La conservación de la biodiversidad en Hidalgo contará este año con el mayor presupuesto destinado a este rubro en la historia del estado, al alcanzar una inversión acumulada de 17 millones 30 mil pesos desde 2023, de acuerdo con la Comisión Estatal de Biodiversidad de Hidalgo.
La titular del organismo, Erika Ortigoza Vázquez, informó que el presupuesto ha crecido de manera sostenida durante los últimos años y que únicamente en 2026 se ejercerán 6 millones de pesos para acciones de conservación, monitoreo científico, investigación, educación ambiental.
La funcionaria destacó que, aunque Hidalgo representa apenas uno por ciento del territorio nacional, concentra cerca de una cuarta parte de la biodiversidad del país, con más de 4 mil especies de plantas vasculares, alrededor de 500 especies de aves, 150 de mamíferos y la presencia de las seis especies de felinos silvestres que existen en México.
Jaguares
Entre los proyectos que reciben recursos figura el Programa Estatal de Acción para la Conservación de Especies (PEACE), capítulo Jaguar, mediante el cual se fortalecen las acciones de protección de esta especie en la Sierra Gorda hidalguense y se impulsa la convivencia con las comunidades donde habita.
El jaguar no solo es el felino más grande de América; también es uno de los principales indicadores de la salud de los ecosistemas. Donde existe una población estable de esta especie, generalmente también se conservan bosques, selvas, ríos y una gran diversidad de flora y fauna. Bajo esa premisa, Hidalgo puso en marcha el Programa Estatal de Acción para la Conservación de Especies (PEACE), capítulo Jaguar, una estrategia que busca garantizar la permanencia de este depredador en la Sierra Gorda.
El programa toma como referencia los Programas de Acción para la Conservación de Especies impulsados a nivel federal, pero adapta sus acciones a las condiciones ambientales y sociales del estado. Su propósito no se limita a proteger a los ejemplares de jaguar, sino también conservar los corredores biológicos que utilizan para desplazarse y fortalecer la convivencia con las comunidades rurales asentadas.
Uno de los pilares del PEACE es el monitoreo científico. En 2026, Hidalgo adquirió por primera vez 80 cámaras de fototrampeo y collares de telemetría, herramientas que permitirán conocer con mayor precisión cuántos jaguares existen, cuáles son sus rutas de desplazamiento, el tamaño de sus territorios y el estado de conservación de sus poblaciones. La información obtenida también beneficiará el estudio de los otros cinco felinos silvestres presentes.

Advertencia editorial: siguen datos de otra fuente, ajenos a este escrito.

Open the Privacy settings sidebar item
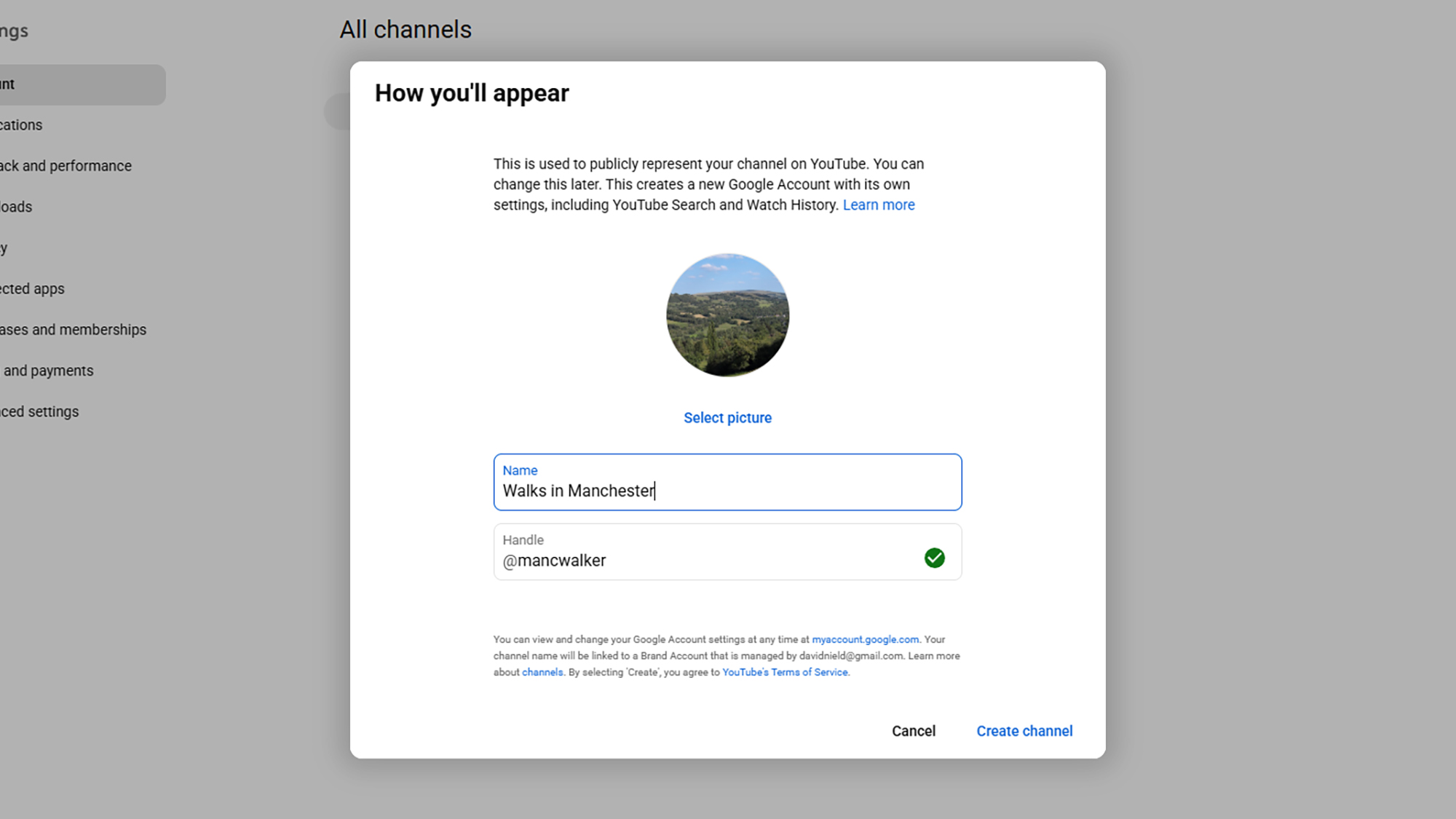 coord(4,248)
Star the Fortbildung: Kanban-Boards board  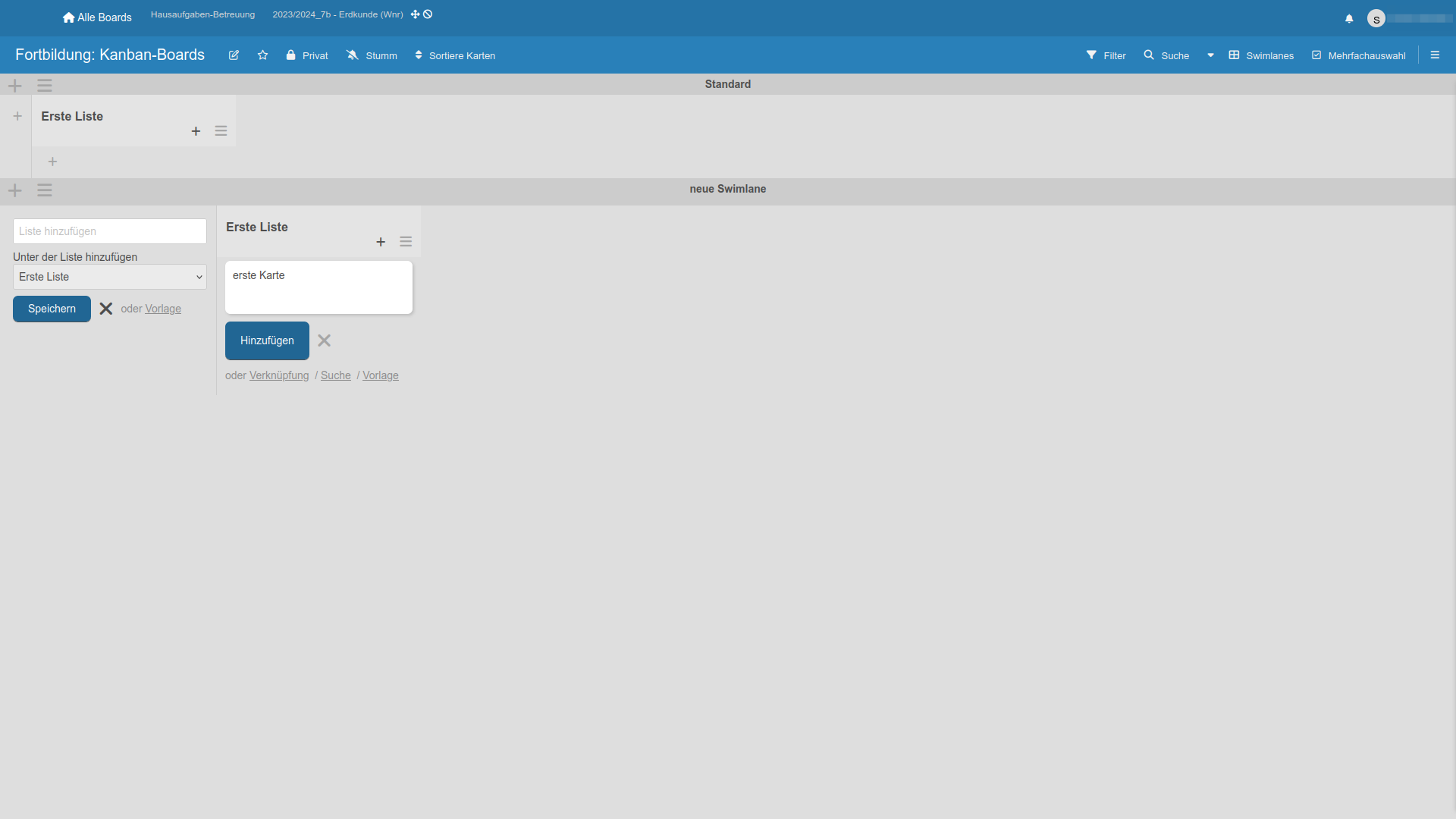tap(262, 55)
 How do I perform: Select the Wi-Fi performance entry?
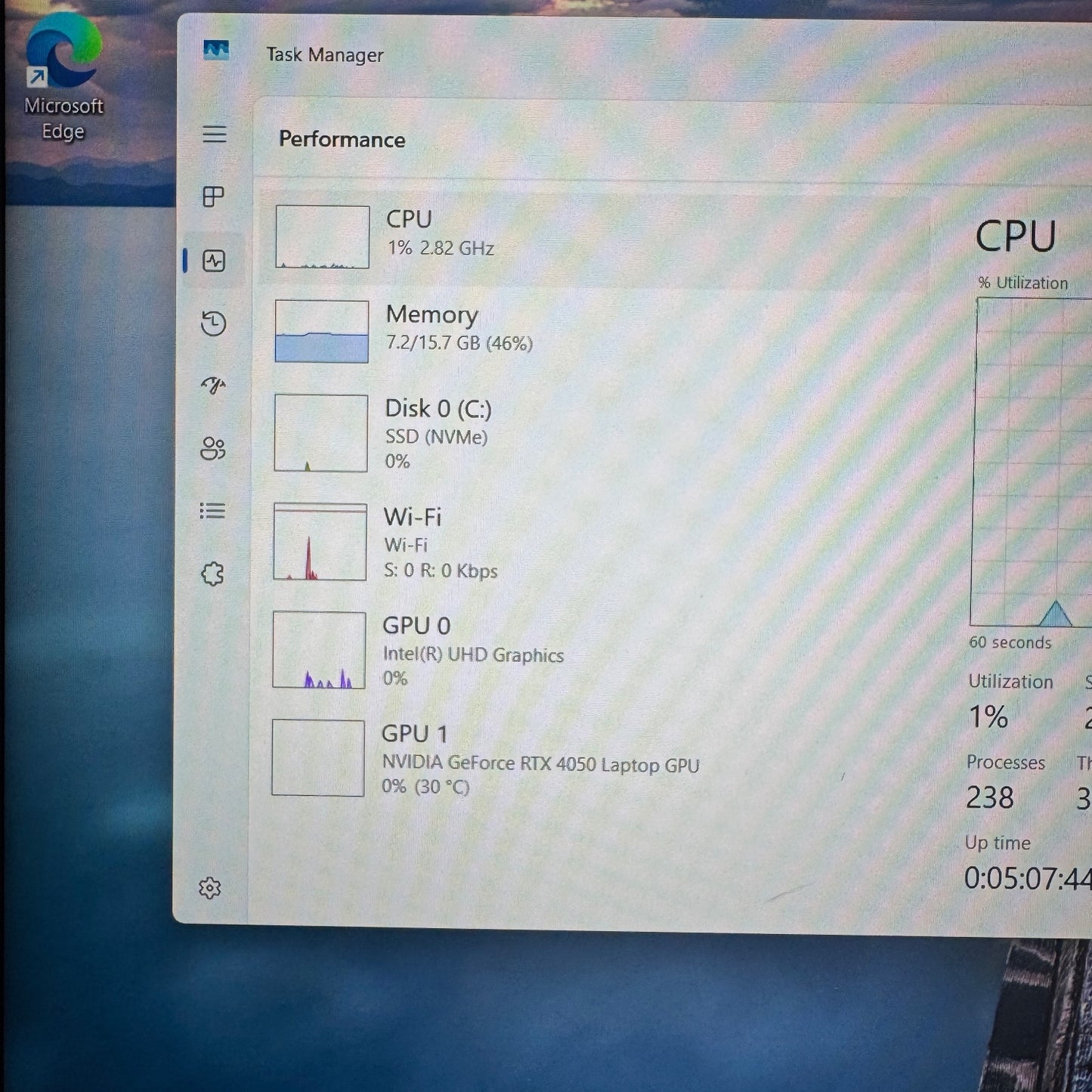438,543
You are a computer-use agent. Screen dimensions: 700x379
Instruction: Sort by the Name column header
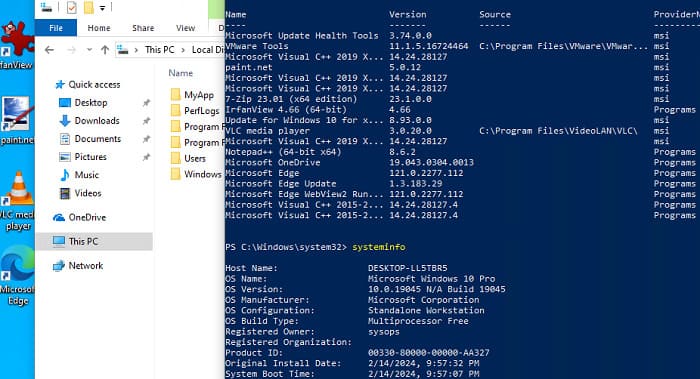(x=181, y=73)
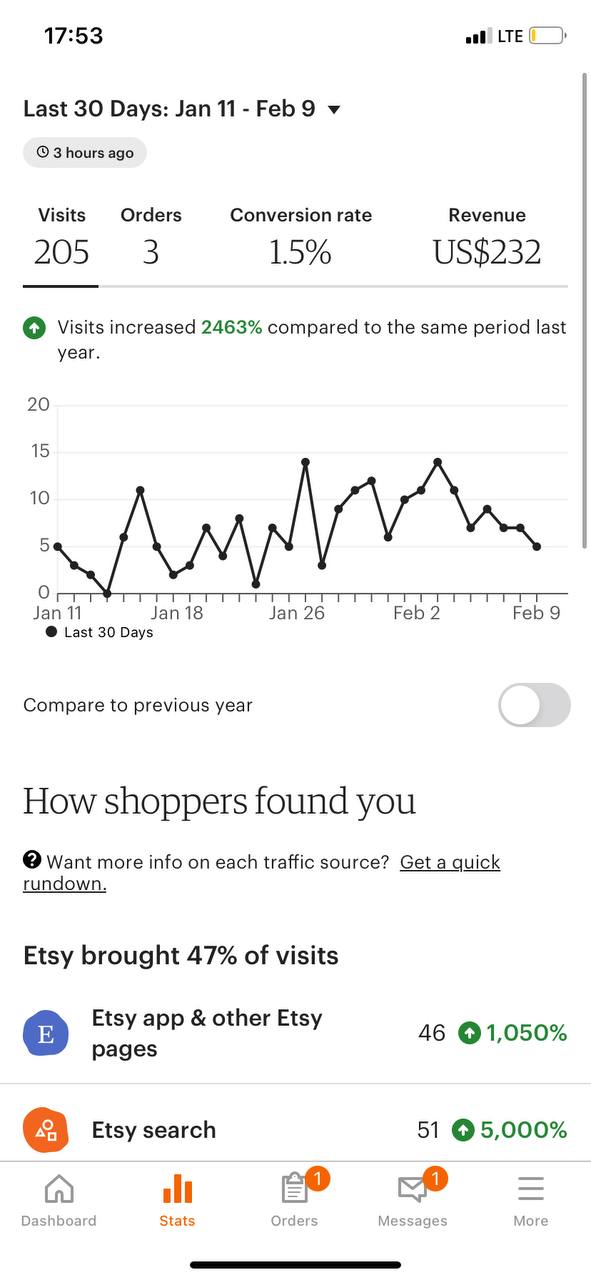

La estrategia incorpora además la participación directa de las comunidades. Más de 40 brigadistas comunitarios fueron capacitados para realizar recorridos de vigilancia, instalar cámaras trampa, registrar evidencia del paso de fauna silvestre y colaborar en las labores de monitoreo. Este modelo busca que los habitantes se conviertan en aliados de la conservación y no únicamente en observadores de las acciones gubernamentales.
Otro de los objetivos consiste en prevenir los conflictos entre la fauna y las actividades productivas. En lugar de privilegiar medidas reactivas cuando se presentan ataques al ganado, el programa promueve acciones preventivas y el acompañamiento técnico a los productores. De acuerdo con la Comisión Estatal de Biodiversidad de Hidalgo (COESBIOH), en las zonas donde opera el programa no se han registrado conflictos entre jaguares y actividades pecuarias.
La conservación del hábitat representa otro componente fundamental. El PEACE impulsa la protección de corredores biológicos que permiten la movilidad de los ejemplares entre distintas áreas naturales, condición indispensable para mantener poblaciones saludables y conservar la diversidad genética de la especie. Sin estos espacios de conexión, los jaguares quedarían aislados y aumentarían los riesgos para su supervivencia. Las acciones también incluyen investigación científica, campañas de educación ambiental y proyectos de divulgación dirigidos a comunidades, alumnos y productores.